Pixel coordinate grounding data:
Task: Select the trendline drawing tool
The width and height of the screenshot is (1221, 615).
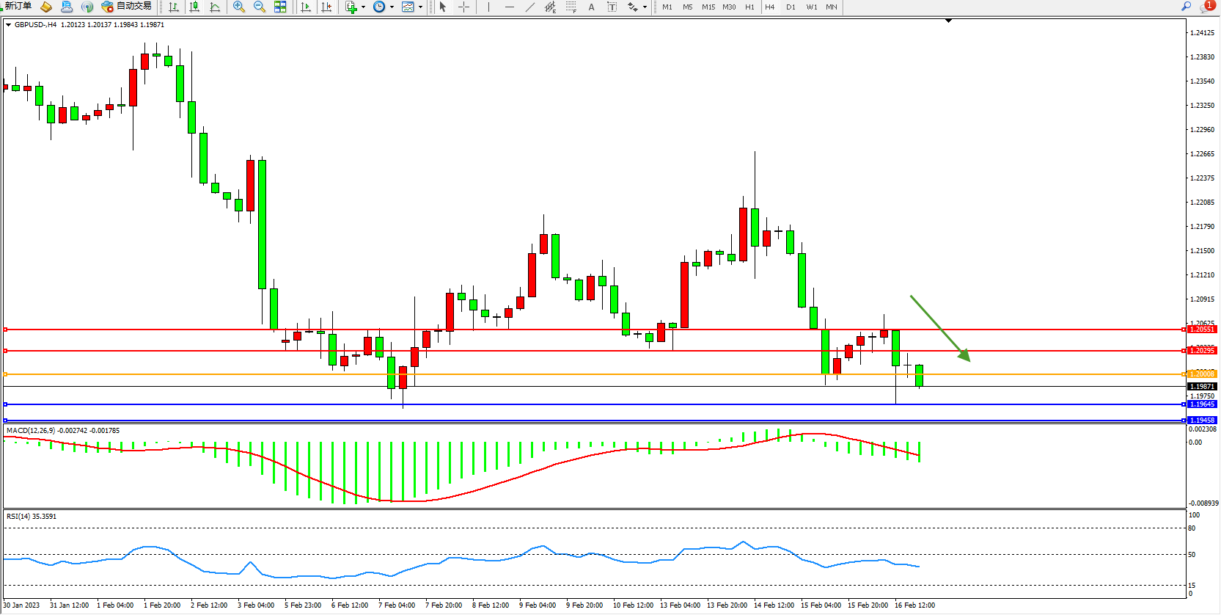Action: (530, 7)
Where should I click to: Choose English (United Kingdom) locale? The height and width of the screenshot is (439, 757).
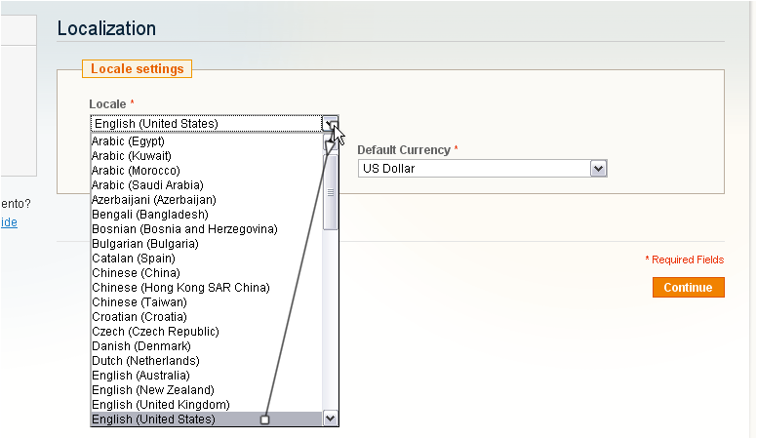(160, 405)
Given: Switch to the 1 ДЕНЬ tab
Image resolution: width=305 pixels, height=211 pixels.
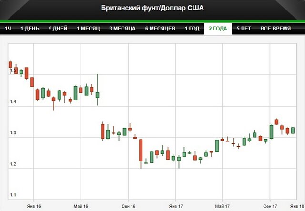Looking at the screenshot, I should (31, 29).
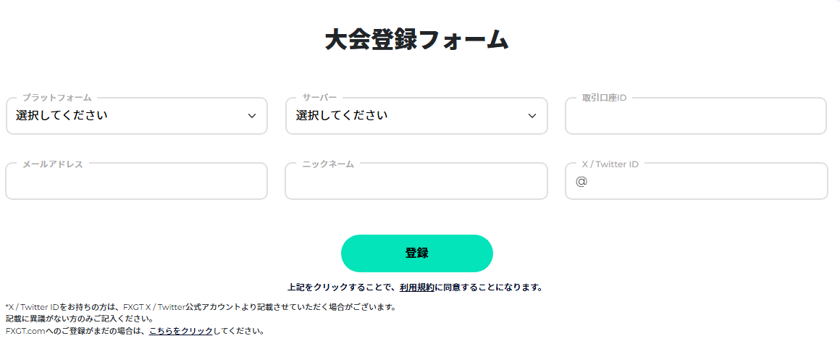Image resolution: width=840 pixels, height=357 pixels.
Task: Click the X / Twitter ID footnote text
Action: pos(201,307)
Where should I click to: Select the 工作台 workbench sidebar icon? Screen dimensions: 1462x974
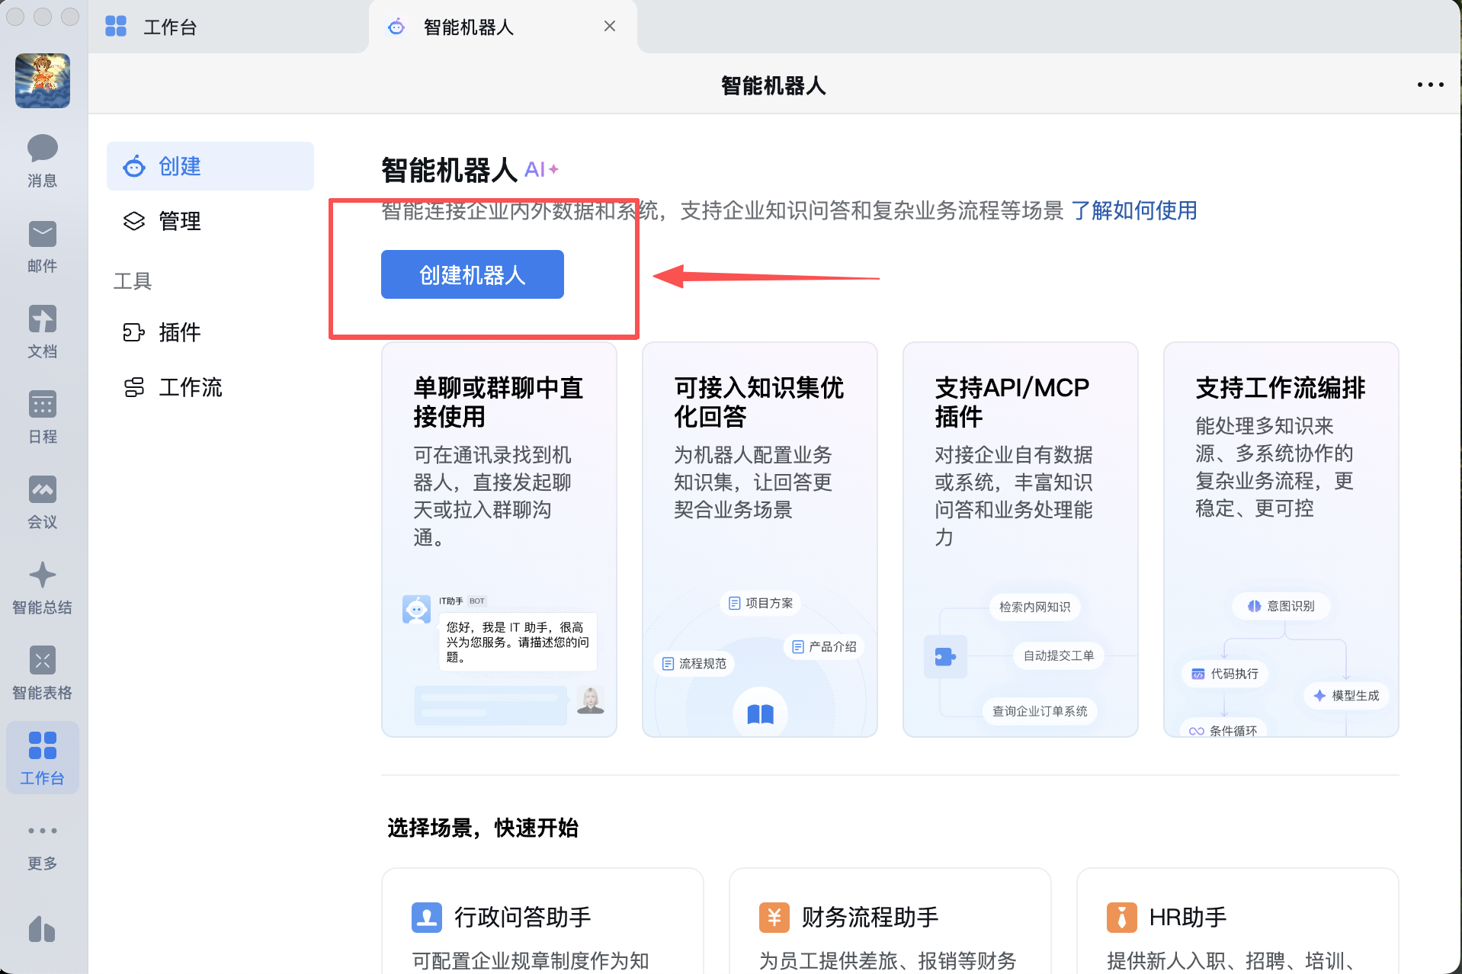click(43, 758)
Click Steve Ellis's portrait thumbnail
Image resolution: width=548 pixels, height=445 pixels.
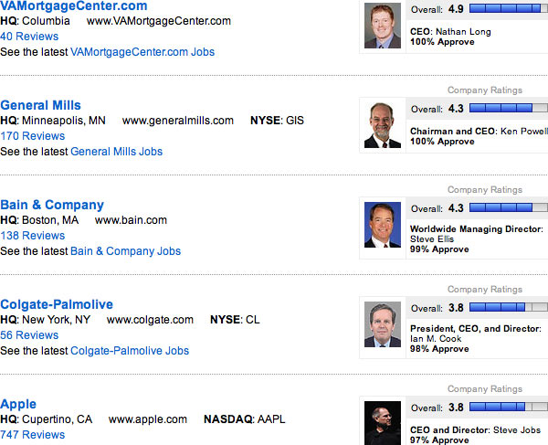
--
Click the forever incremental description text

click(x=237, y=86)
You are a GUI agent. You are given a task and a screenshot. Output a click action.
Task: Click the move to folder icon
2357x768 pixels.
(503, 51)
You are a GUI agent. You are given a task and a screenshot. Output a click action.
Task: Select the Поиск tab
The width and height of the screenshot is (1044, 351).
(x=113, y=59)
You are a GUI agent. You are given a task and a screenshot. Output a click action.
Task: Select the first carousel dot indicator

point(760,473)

* **Task brief**
From the data above, return exactly the lines from the one with "Task: Select the trendline drawing tool" up to and including the one with "Given: Switch to the 1 ДЕНЬ tab". Pictures do not go in the copy.

* **Exercise solution**
Task: Select the trendline drawing tool
The width and height of the screenshot is (1221, 615).
Action: (530, 7)
Where should I click to: Choose English (United Kingdom) locale? The height and width of the screenshot is (439, 757).
(160, 405)
Given: Switch to the 1 ДЕНЬ tab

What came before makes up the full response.